§ Assignment:
Copy the records below exactly, leaving out every picture.

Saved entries

* * *

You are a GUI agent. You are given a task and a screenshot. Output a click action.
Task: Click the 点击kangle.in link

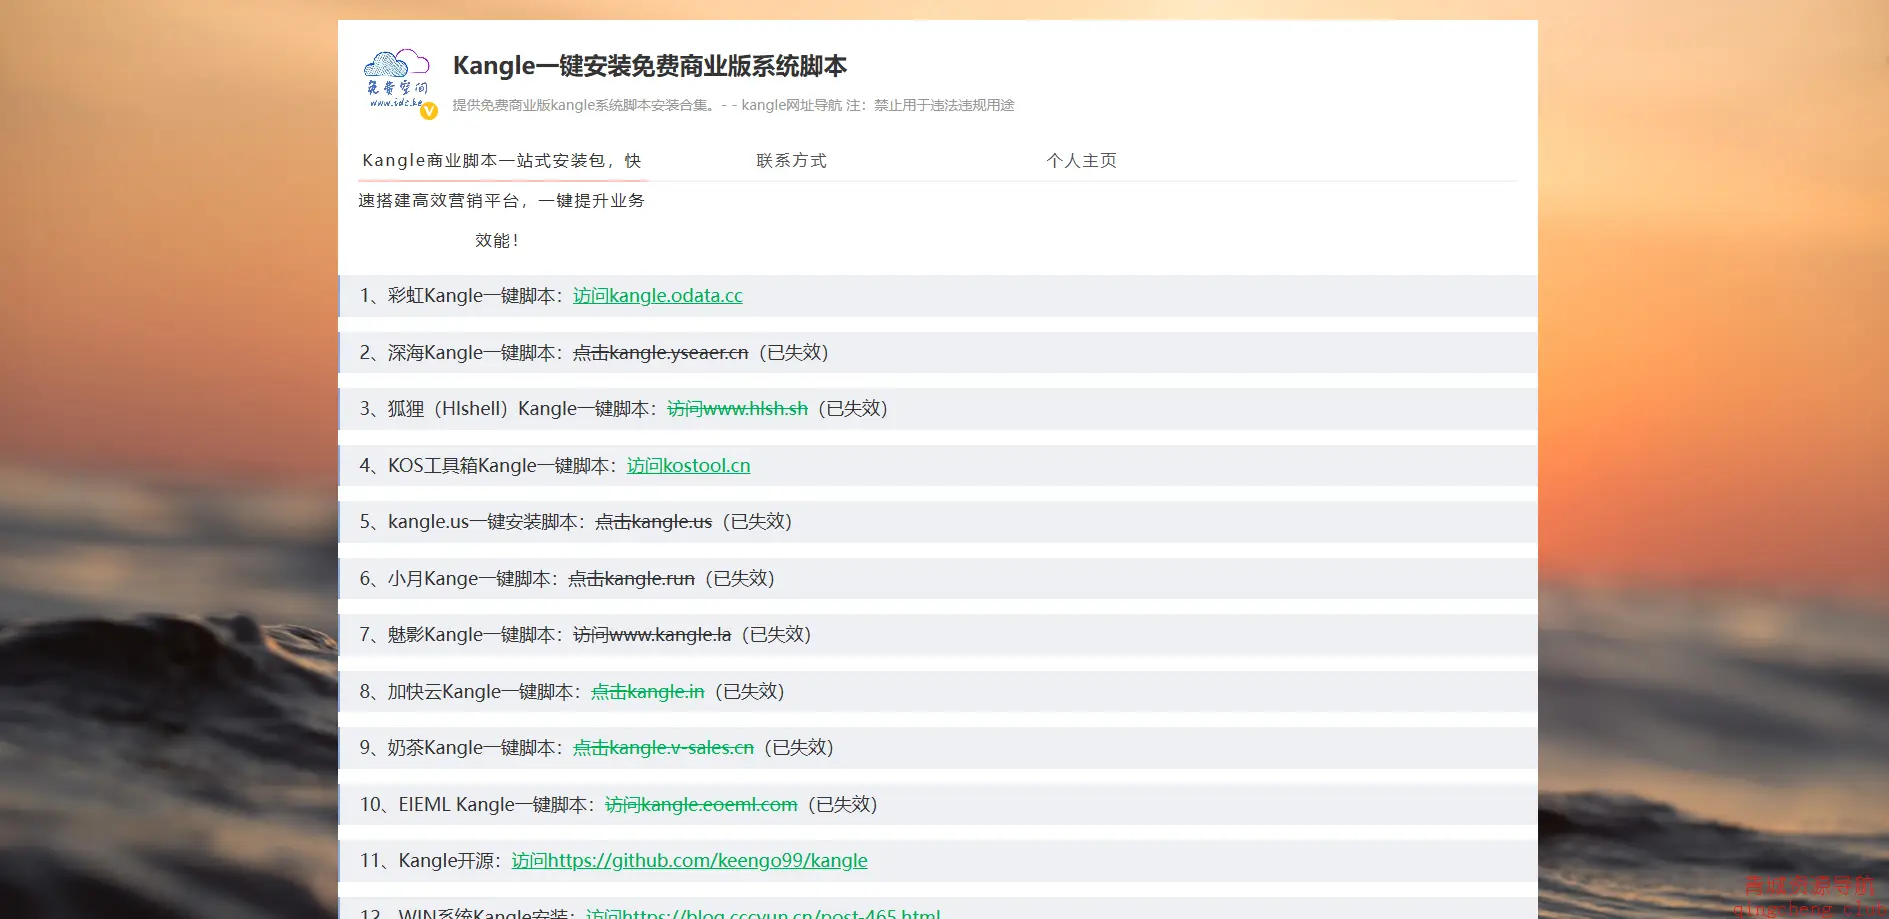[x=647, y=692]
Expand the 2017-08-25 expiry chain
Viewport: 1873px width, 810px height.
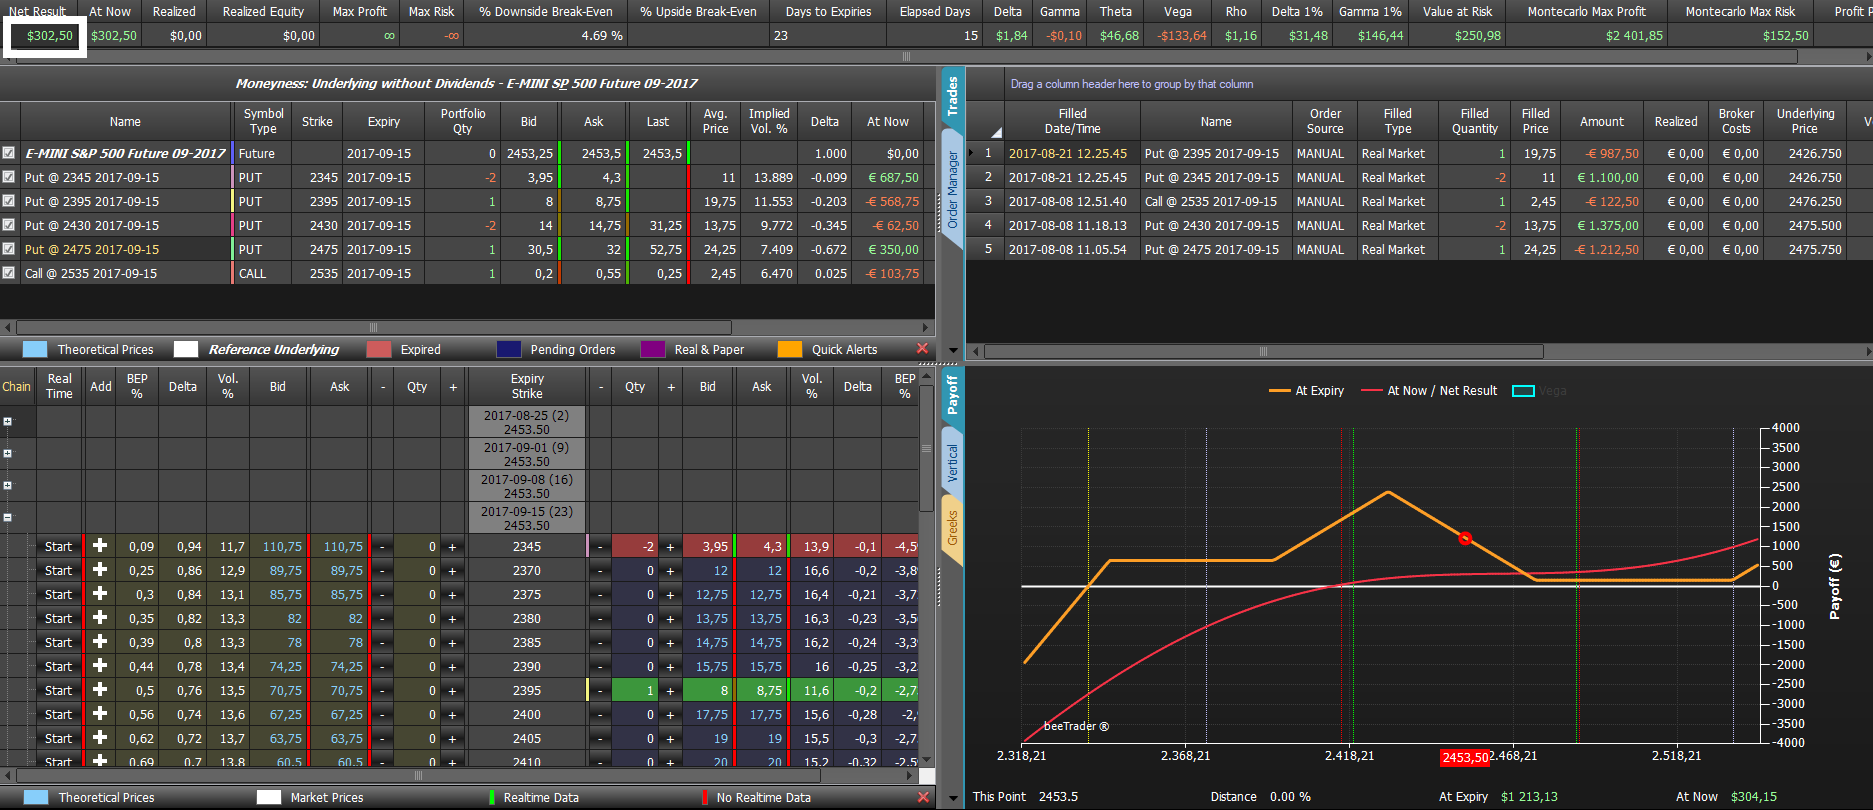coord(7,422)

* * *

§ Written solution:
You are a GUI agent. You are given a task and a screenshot. Output a click action.
Task: Click the 点击kangle.in link

[x=647, y=692]
Expand the 2017-08-25 expiry chain
Viewport: 1873px width, 810px height.
coord(7,422)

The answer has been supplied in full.